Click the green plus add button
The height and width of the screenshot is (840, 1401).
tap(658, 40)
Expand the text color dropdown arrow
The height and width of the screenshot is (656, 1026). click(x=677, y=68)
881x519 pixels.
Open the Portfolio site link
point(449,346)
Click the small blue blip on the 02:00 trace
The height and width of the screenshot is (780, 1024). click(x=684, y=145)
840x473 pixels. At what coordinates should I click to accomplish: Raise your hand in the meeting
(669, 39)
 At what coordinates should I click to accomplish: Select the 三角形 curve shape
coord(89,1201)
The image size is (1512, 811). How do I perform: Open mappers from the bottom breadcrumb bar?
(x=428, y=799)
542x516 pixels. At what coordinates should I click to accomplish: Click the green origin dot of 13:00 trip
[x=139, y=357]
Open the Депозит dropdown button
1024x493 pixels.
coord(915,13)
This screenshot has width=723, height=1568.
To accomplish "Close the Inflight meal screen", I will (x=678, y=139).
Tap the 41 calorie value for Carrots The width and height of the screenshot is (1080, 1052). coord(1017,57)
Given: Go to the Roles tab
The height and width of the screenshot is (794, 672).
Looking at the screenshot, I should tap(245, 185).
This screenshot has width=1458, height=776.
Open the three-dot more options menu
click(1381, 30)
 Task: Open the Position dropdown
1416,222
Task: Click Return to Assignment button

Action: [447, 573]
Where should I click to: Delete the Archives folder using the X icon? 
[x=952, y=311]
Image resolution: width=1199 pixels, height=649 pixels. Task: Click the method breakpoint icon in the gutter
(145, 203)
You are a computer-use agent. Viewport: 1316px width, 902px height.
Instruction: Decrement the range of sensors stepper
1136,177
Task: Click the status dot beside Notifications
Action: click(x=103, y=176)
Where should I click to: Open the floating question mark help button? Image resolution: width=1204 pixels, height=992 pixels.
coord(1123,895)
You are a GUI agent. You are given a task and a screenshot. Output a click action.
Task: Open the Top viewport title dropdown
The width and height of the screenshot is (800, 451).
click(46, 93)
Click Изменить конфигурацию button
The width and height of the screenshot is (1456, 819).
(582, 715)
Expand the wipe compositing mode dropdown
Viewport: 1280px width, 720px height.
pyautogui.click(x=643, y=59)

== TASK INSTRUCTIONS ==
Reproduce the part of the records that opens with the line containing "This screenshot has width=1458, height=776." and closes with the line containing "coord(1123,895)", including both of those lines.

== EXERCISE RESULT ==
This screenshot has width=1458, height=776.
Open the three-dot more options menu
click(1381, 30)
 Task: Open the Position dropdown
1416,222
Task: Click Return to Assignment button

Action: [447, 573]
Where should I click to: Delete the Archives folder using the X icon? 
[x=952, y=311]
Image resolution: width=1199 pixels, height=649 pixels. Task: Click the method breakpoint icon in the gutter
(145, 203)
You are a computer-use agent. Viewport: 1316px width, 902px height.
Instruction: Decrement the range of sensors stepper
1136,177
Task: Click the status dot beside Notifications
Action: click(x=103, y=176)
Where should I click to: Open the floating question mark help button? Image resolution: width=1204 pixels, height=992 pixels.
coord(1123,895)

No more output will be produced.